Quando il Comune di Milano ci ha contattato chiedendoci di partecipare al progetto Milano CittàMondo #02 Cina con una ricerca sulla comunità cinese di Milano che sarebbe culminata in una mostra al Mudec, era la fine di settembre. Da allora non ci siamo mai fermati, né di notte, né di domenica, né a Natale: abbiamo intervistato decine e decine di famiglie, raccolto i loro ricordi cercando di organizzarli in un racconto unitario, e mentre portavamo avanti la nostra ricerca iconografica, rintracciando simboli che testimoniassero i molteplici aspetti della vita materiale di questi migranti, abbiamo recuperato alcuni reperti unici, perché Chinamen è un progetto multiplo: un fumetto, un cartone animato e anche una mostra!

5) Siete soddisfatti del riscontro ricevuto?

La soddisfazione più grande sta nel vedere la commozione negli occhi dei protagonisti e dei loro eredi; ci resta la sensazione di aver riportato in vita i protagonisti del primo secolo di immigrazione cinese a Milano.

6) Come reagiscono i visitatori alla mostra?

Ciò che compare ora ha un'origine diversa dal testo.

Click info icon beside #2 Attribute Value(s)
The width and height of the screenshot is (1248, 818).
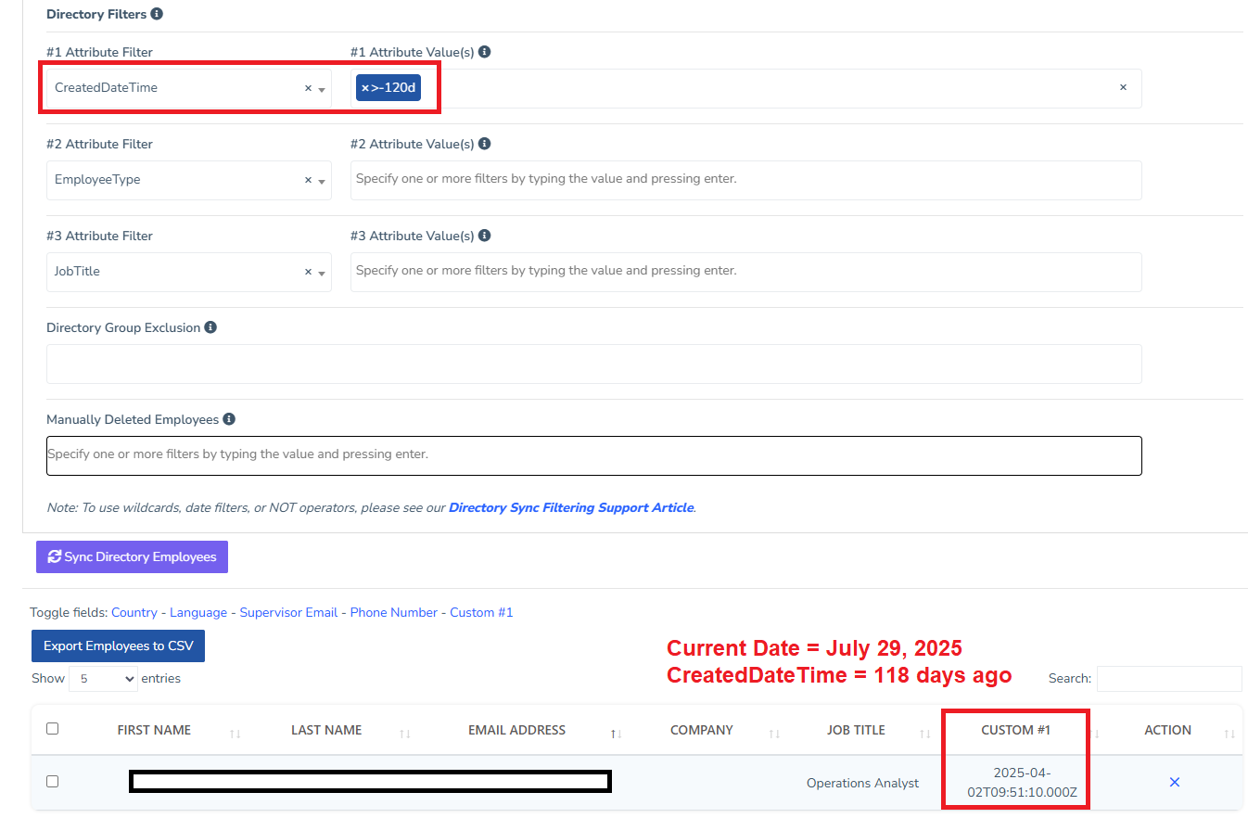[x=485, y=144]

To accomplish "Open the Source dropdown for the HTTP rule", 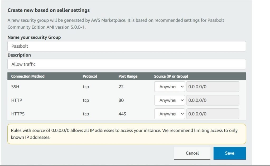I will tap(170, 100).
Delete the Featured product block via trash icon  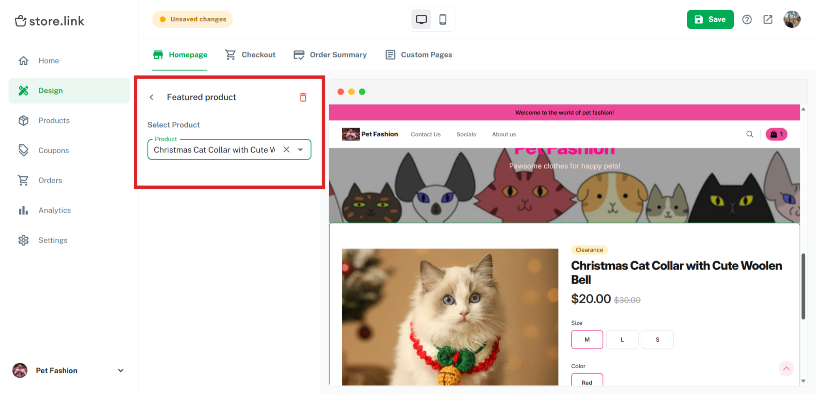303,97
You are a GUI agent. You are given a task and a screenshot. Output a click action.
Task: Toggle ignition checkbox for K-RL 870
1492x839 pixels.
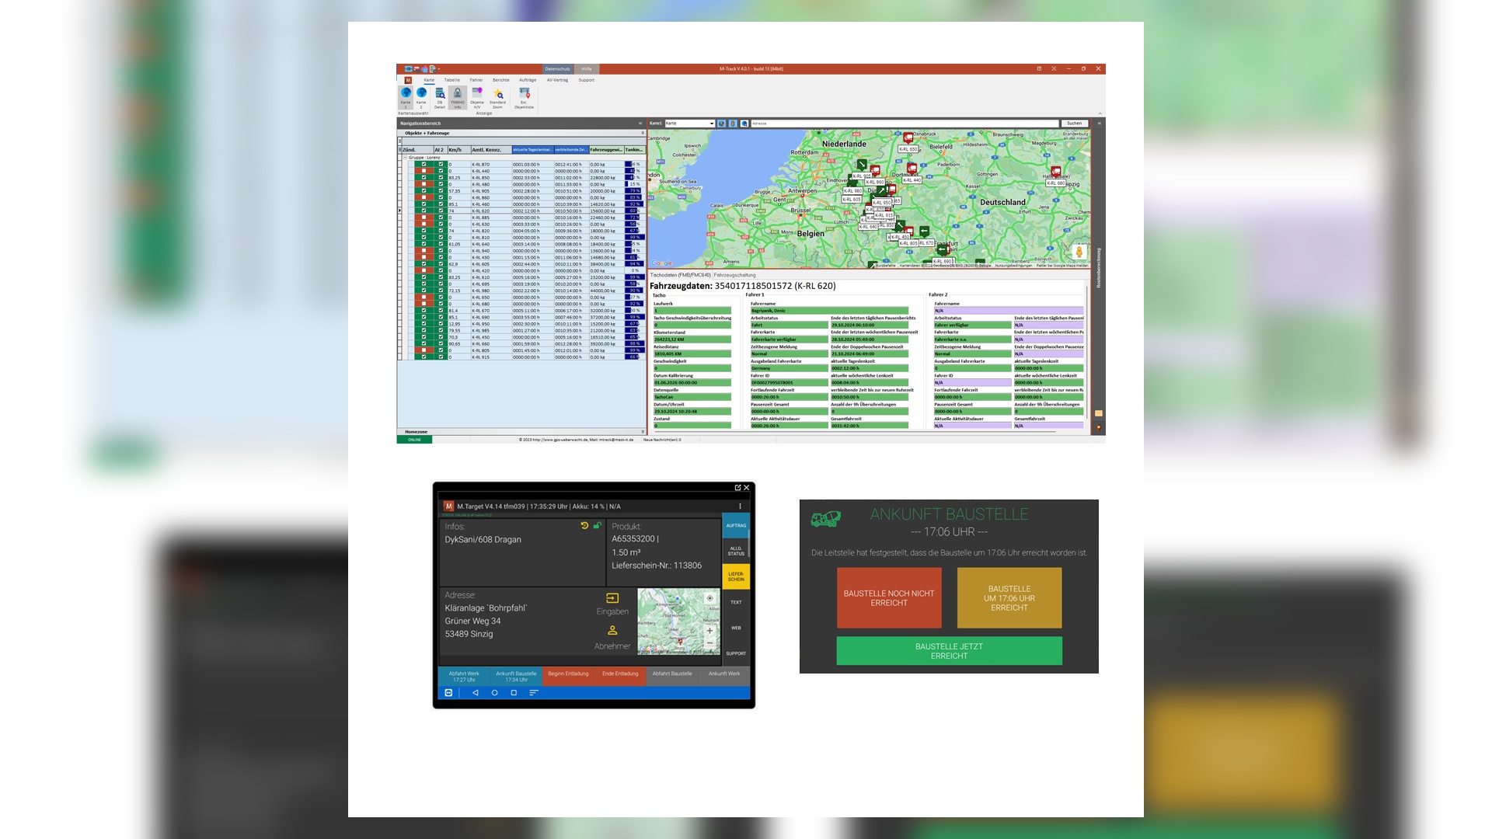tap(424, 165)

Quando per la prima volta abbiamo parlato di questa mostra, il nostro riferimento principale era il Museo di Ellis Island, a New York. Di certo la mostra Chinamen si sviluppa in uno spazio molto ridotto, ma in qualche modo quello spunto iniziale ci è servito da bussola, e si vede. In pochi metri quadri sono condensati decenni di storia, rappresentati non solo attraverso fotografie e documenti, ma soprattutto con oggetti che fecero parte della vita quotidiana di questi cinesi e che oggi sono testimonianza di un mondo che si è continuamente trasformato e che non c’è già più. Ed è proprio questa la riflessione principale di ogni visitatore, qualunque sia la sua età: questa mostra ci racconta il passato ed è uno strumento necessario per affrontare il dialogo futuro non solo tra italiani e cinesi, ma fra persone. Come diceva Pasolini, non è sufficiente conoscere il passato, bisogna capirlo!

8) Come vi siete avvicinati al mondo cinese?

Nella famiglia di Matteo si è sempre parlato solo italiano –  racconta Ciaj Rocchi. Matteo si è avvicinato a questo mondo da adulto, tramite le arti marziali e poi il desiderio di approfondire le proprie radici lo a portato a diventare anche studente di Lingua e Cultura cinese; è stato un innamoramento tardivo che poi però è durato per sempre e ci ha coinvolto su tutti i fronti. Oggi, nei discendenti dei primi cinesi arrivati a Milano abbiamo trovato una nuova e grandissima famiglia con cui abbiamo scelto di condividere una parte di cammino!